The residents of Dripping Springs are asking for an immediate reduction in speed limit to the East Portion of City Limits in Dripping Springs, TX.

  1. We are asking the Texas Department of Transportation to consider the safety of all of our roadway users, including children going to school and after care programs[1], as the population of Dripping Springs and the vehicles that travel per day on U.S. 290 increase year after year. Id. § 545.357[2]
  2. We are asking that you take into consideration how the residents that live in the East Portion of Dripping Springs use this area of highway as a local road for errands, school, shopping and entertainment - not for traveling long distances. Id. § 545.353[3] b1
  3. We are asking that you take the population, number of businesses, number of turns, growth projections and high likelihood of injury or fatality on a road that is used for local driving into account when you make your decision on the reduced speed limit.

§ 25.23 5ii[4]

  1. We are asking that you consider the East Portion of city-owned property along U.S. 290 as a way to allow the East Portion of Dripping Springs to have a lower speed limit without looking at the 85th percentile, due to the exception for municipalities.  Id. § 545.356
  2. We are asking that you consider a reduced speed limit for the East Portion of City Limits in Dripping Springs as the built-up businesses and residents here require speeds below the statewide maximum for safe operation. Id. § 545.356

The East Portion of Dripping Springs is the area of town east of Trautwein Road. Well known landmarks owned by the City of Dripping Springs are Belterra Village, Ledgestone Senior Living, Belterra Apartments, The Prep Preschool and Primrose Preschool, and a large amount of commercial land that is about to be developed.

The areas that are owned by The City of Dripping Springs are outlined in Figure 1, showing how there is municipality-owned land in the East Portion of Dripping Springs.

Figure 1.

The East Portion of Dripping Springs is more populated than the City of Downtown Dripping Springs due to large subdivisions that are built directly off of U.S. 290, including (but not limited to) Belterra, Highpointe, Ledgestone, and Vistas of Sawyer Ranch.

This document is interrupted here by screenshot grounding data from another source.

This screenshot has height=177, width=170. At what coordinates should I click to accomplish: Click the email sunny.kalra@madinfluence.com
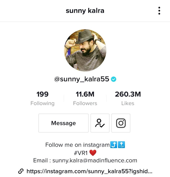(95, 160)
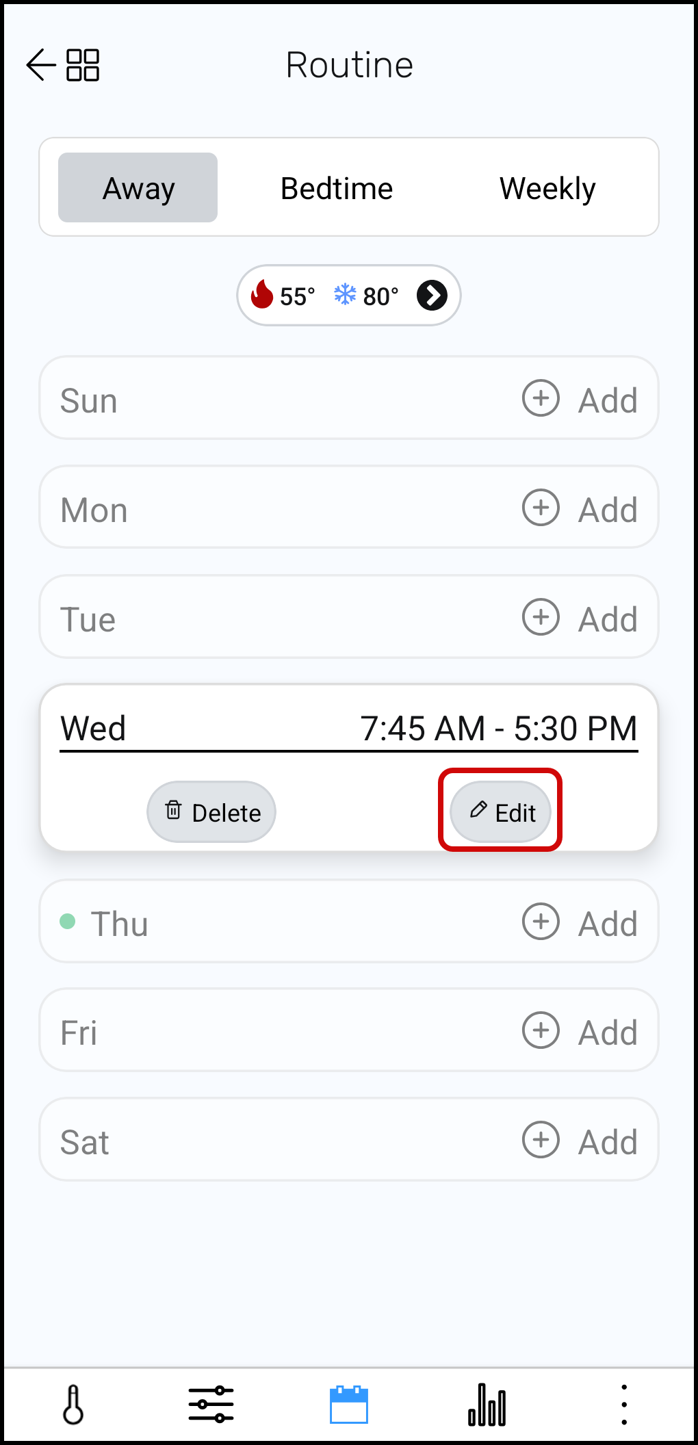Viewport: 698px width, 1445px height.
Task: Click the 80° cooling setpoint
Action: click(x=367, y=296)
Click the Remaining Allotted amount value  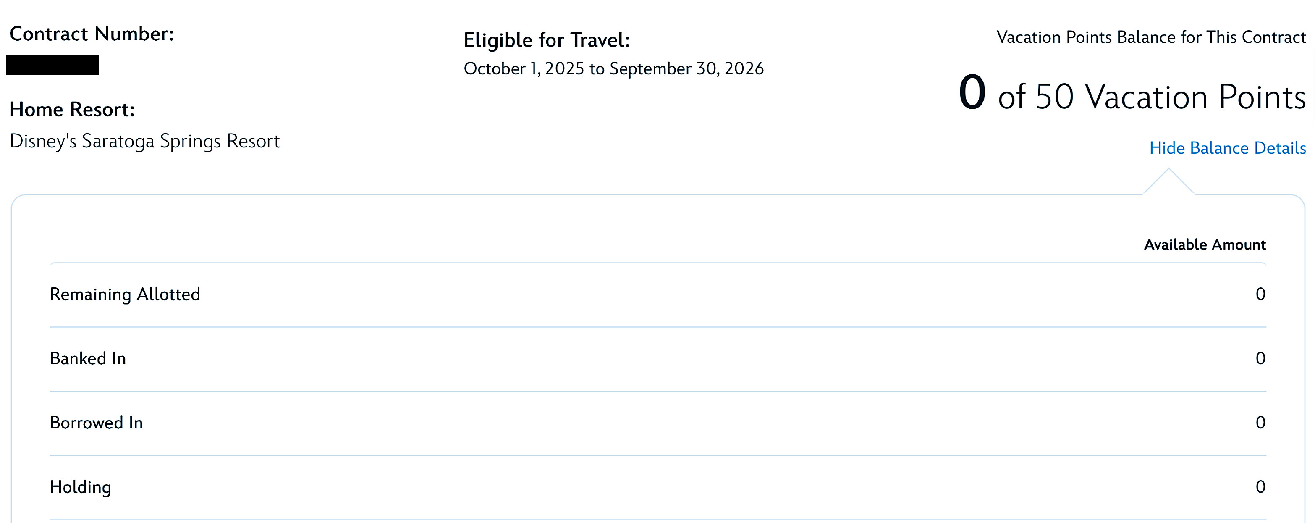pyautogui.click(x=1260, y=294)
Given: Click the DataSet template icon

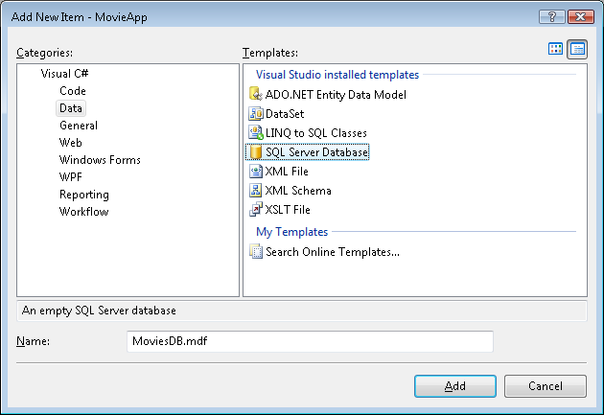Looking at the screenshot, I should (x=256, y=114).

The East Portion of Dripping Springs has more than 19,000 residents, compared to Downtown Dripping Springs at roughly 4,000 when you look at the same area radius, as shown in Figure 2.

Figure 2.

The East Portion of Dripping Springs is very densely populated. To visualize just how densely populated this area is, Rooster Springs Elementary, in purple (Figure 3), has more students in the small 1,600 acre area than Dripping Springs Elementary, which is located within Downtown Dripping Springs City Limits.

Figure 3.

While elementary and middle school students can stay within The East Portion of Dripping Springs, High School Students are bussed on the most densely populated, and most fatal stretch of U.S. 290 twice a day. The parents of children in the East Portion of Dripping Springs have a concern that is unique to this side of town.

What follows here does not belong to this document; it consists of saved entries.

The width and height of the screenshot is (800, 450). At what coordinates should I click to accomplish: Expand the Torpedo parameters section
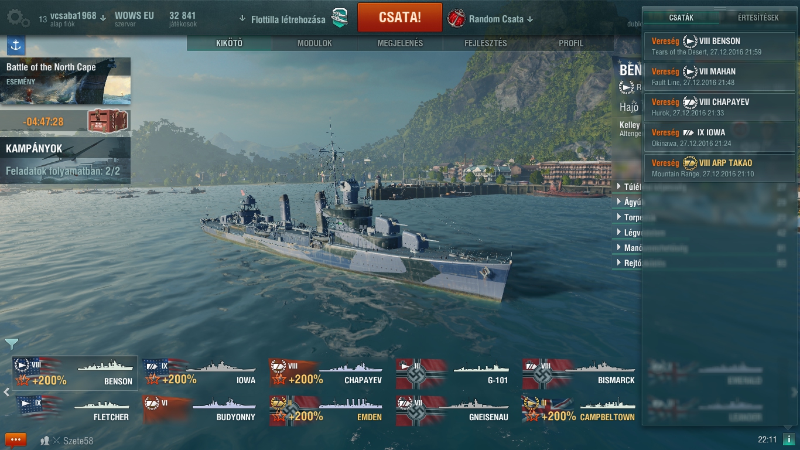627,217
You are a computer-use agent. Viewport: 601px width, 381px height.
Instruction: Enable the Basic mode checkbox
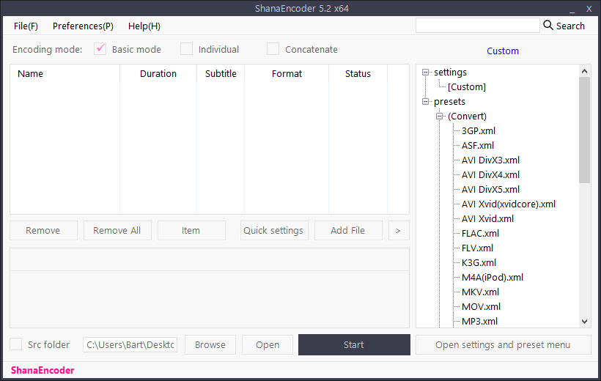point(100,49)
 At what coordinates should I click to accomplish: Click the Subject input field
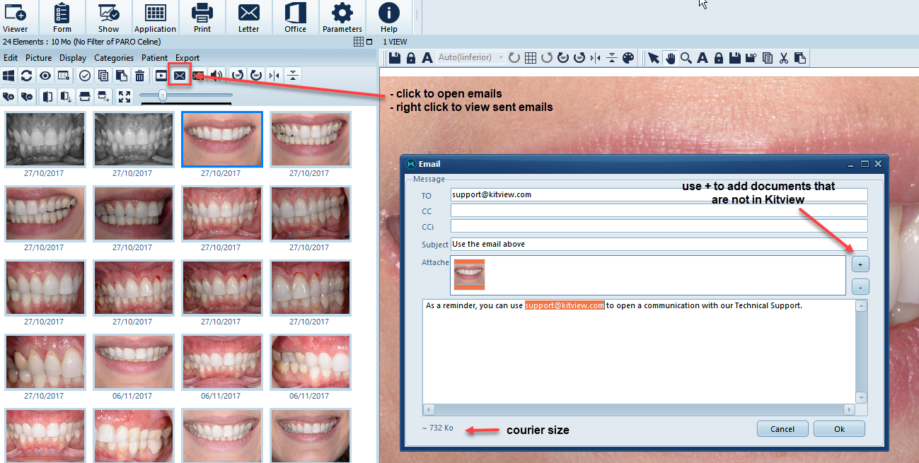pos(658,244)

The middle school zone further emphasizes how there is an East and a West part of town (Figure 4). A new high school will most likely be developed in the Eastern Portion of Dripping Springs in the coming years, with budget already approved. The new high school would be located off us U.S. 290 at the intersection of Sawyer Ranch Road and Darden Hill Road. This will add to the already dense traffic in the East Portion of Dripping Springs. (Figure 5)

Figure 4.

Figure 5.

This shows the area that buses must currently travel on U.S. 290 to get from Dripping Springs High School back to the Eastern Portion of Dripping Springs. Immediate attention needs to be given to keep students safe on this stretch of highway to prevent any severe accident from occurring (Figure 5b).

Figure 5b.

In the area between Trautwein and Nutty Brown Road, in Hays County, there is a 51% chance of an injury for every accident that occurs. The speed limit is 60mph, despite there being more businesses, more residents, and more turns in this area than in the city limits of Downtown Dripping Springs.  (Figure 6)

If you get into an accident in Downtown Dripping Springs, there is a 15% chance of an injury. 85% of crashes in Downtown Dripping Springs report no injuries. Reduced speed limits reduce injuries and fatalities and are especially important on highways that run through a town or built-up subdivisions and shopping centers that act as one.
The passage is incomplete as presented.